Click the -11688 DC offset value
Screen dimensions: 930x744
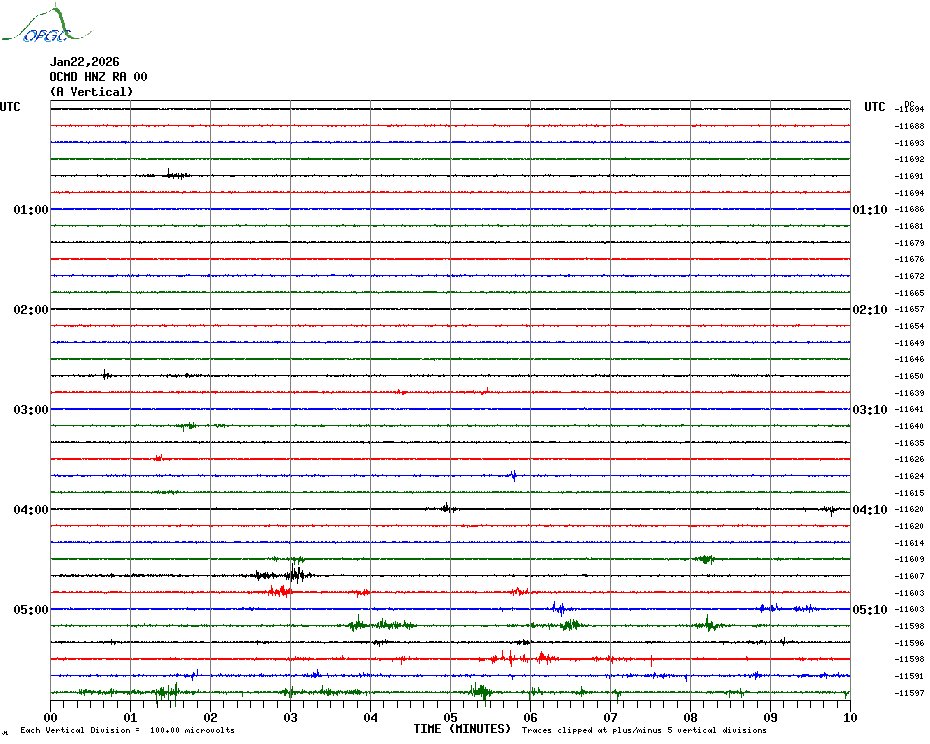point(910,126)
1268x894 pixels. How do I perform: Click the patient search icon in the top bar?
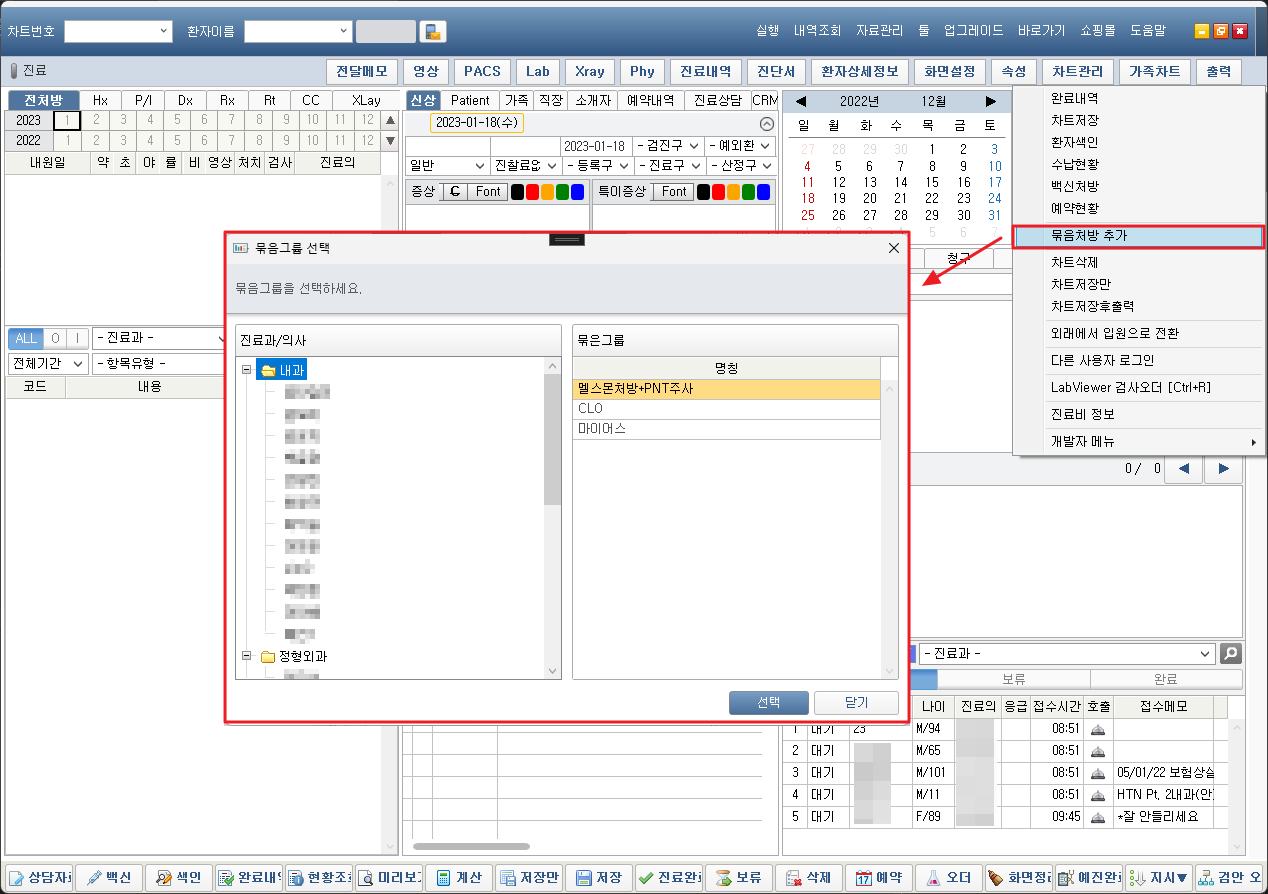pyautogui.click(x=432, y=31)
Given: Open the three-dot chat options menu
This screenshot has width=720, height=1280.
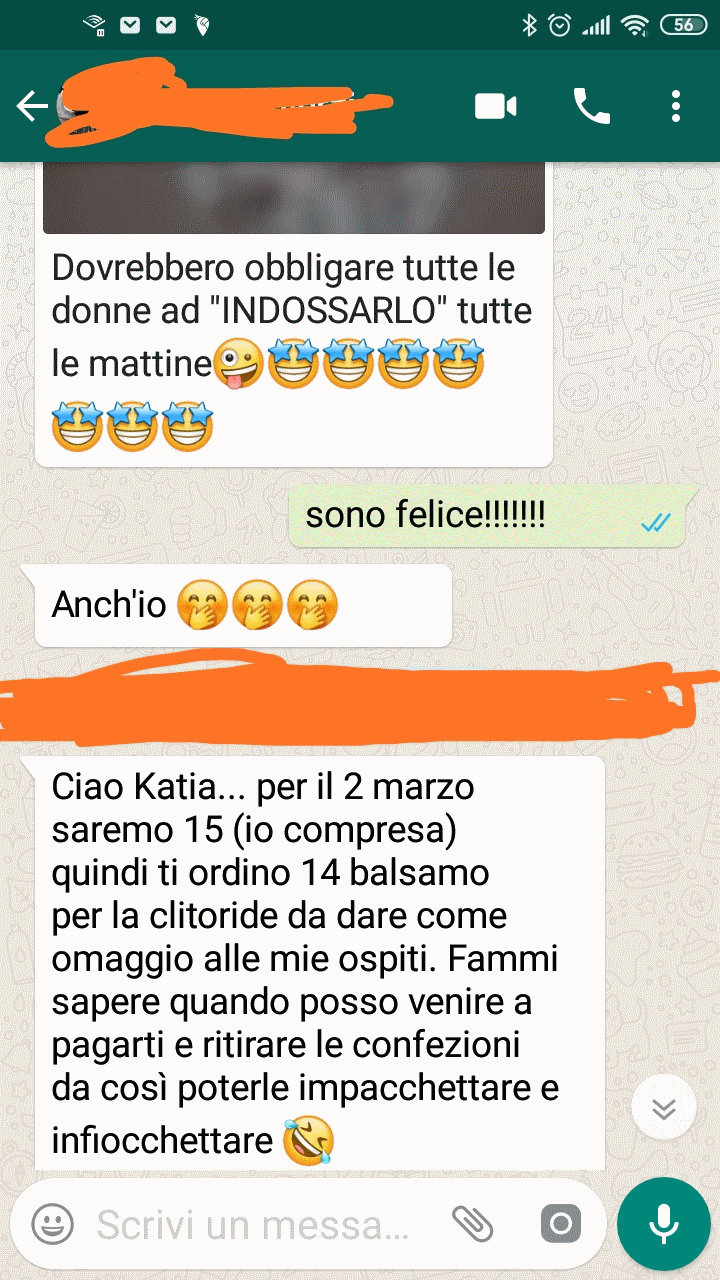Looking at the screenshot, I should (677, 106).
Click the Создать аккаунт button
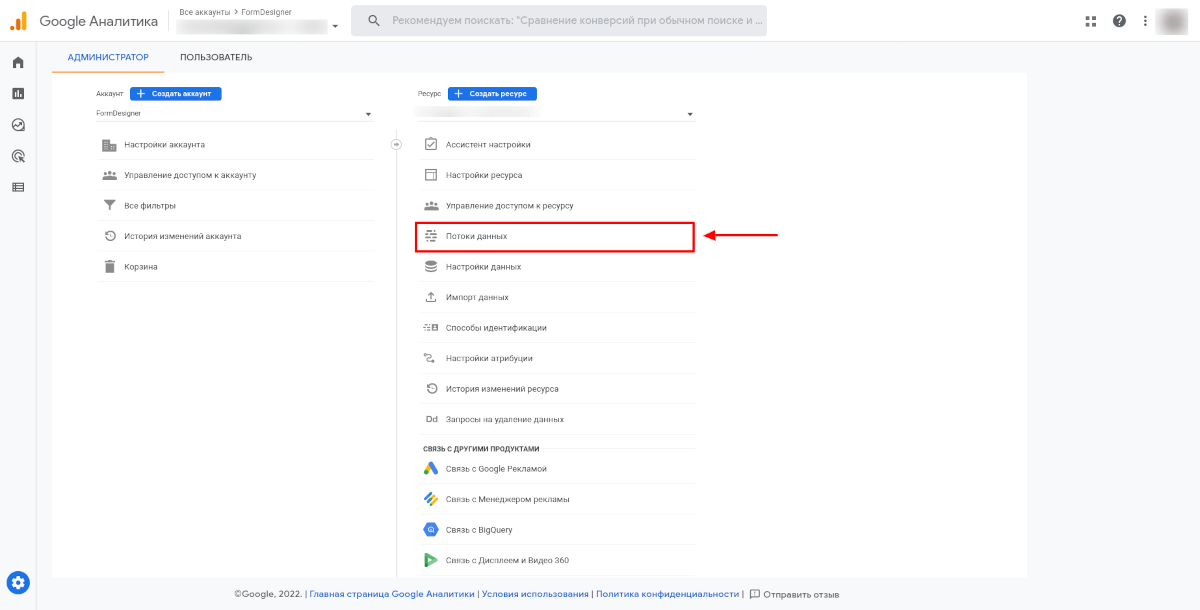Viewport: 1200px width, 610px height. tap(175, 94)
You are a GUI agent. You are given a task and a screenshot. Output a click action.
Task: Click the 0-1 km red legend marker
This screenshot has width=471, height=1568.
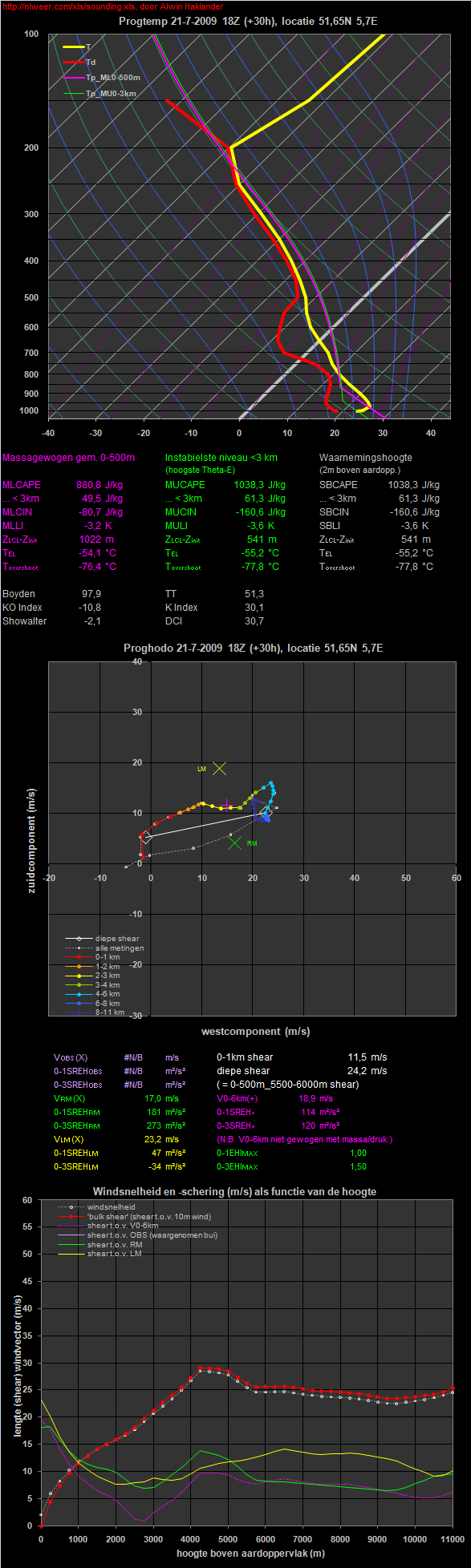point(79,957)
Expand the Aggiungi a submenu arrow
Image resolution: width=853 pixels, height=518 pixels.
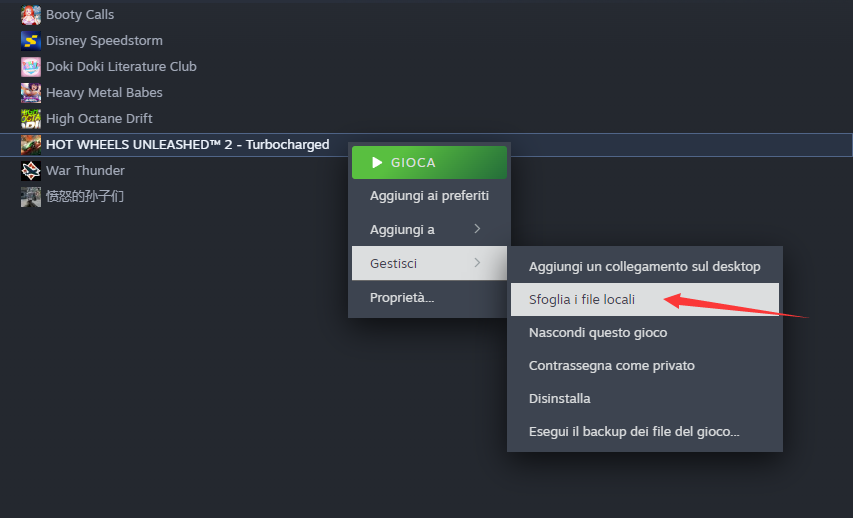[477, 229]
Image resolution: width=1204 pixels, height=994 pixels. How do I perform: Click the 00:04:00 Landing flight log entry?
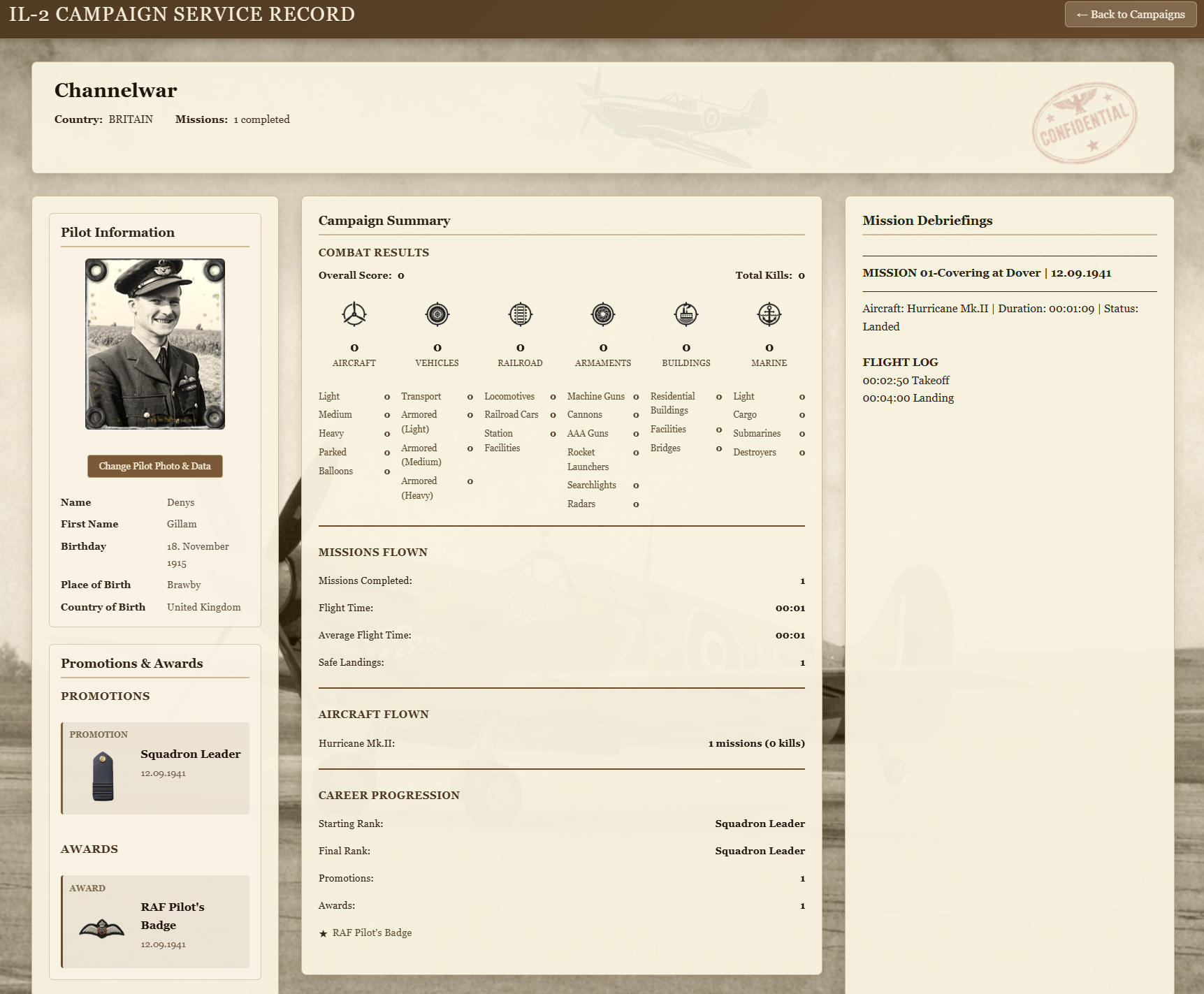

______

Work required — Type the lines above out again exactly as they appear, skipping every picture.

Answer to this task —
Click the -11688 DC offset value
Screen dimensions: 930x744
point(910,126)
1268x894 pixels. How do I perform: Click the patient search icon in the top bar?
pyautogui.click(x=432, y=31)
Given: Open the three-dot chat options menu
This screenshot has width=720, height=1280.
Looking at the screenshot, I should (677, 106).
Click the Создать аккаунт button
Viewport: 1200px width, 610px height. tap(175, 94)
You are a GUI agent. You are given a task and a screenshot. Output a click action.
Task: Click the 0-1 km red legend marker
This screenshot has width=471, height=1568.
point(79,957)
Expand the Aggiungi a submenu arrow
Image resolution: width=853 pixels, height=518 pixels.
[477, 229]
Image resolution: width=1204 pixels, height=994 pixels. How do I perform: Click the 00:04:00 Landing flight log entry?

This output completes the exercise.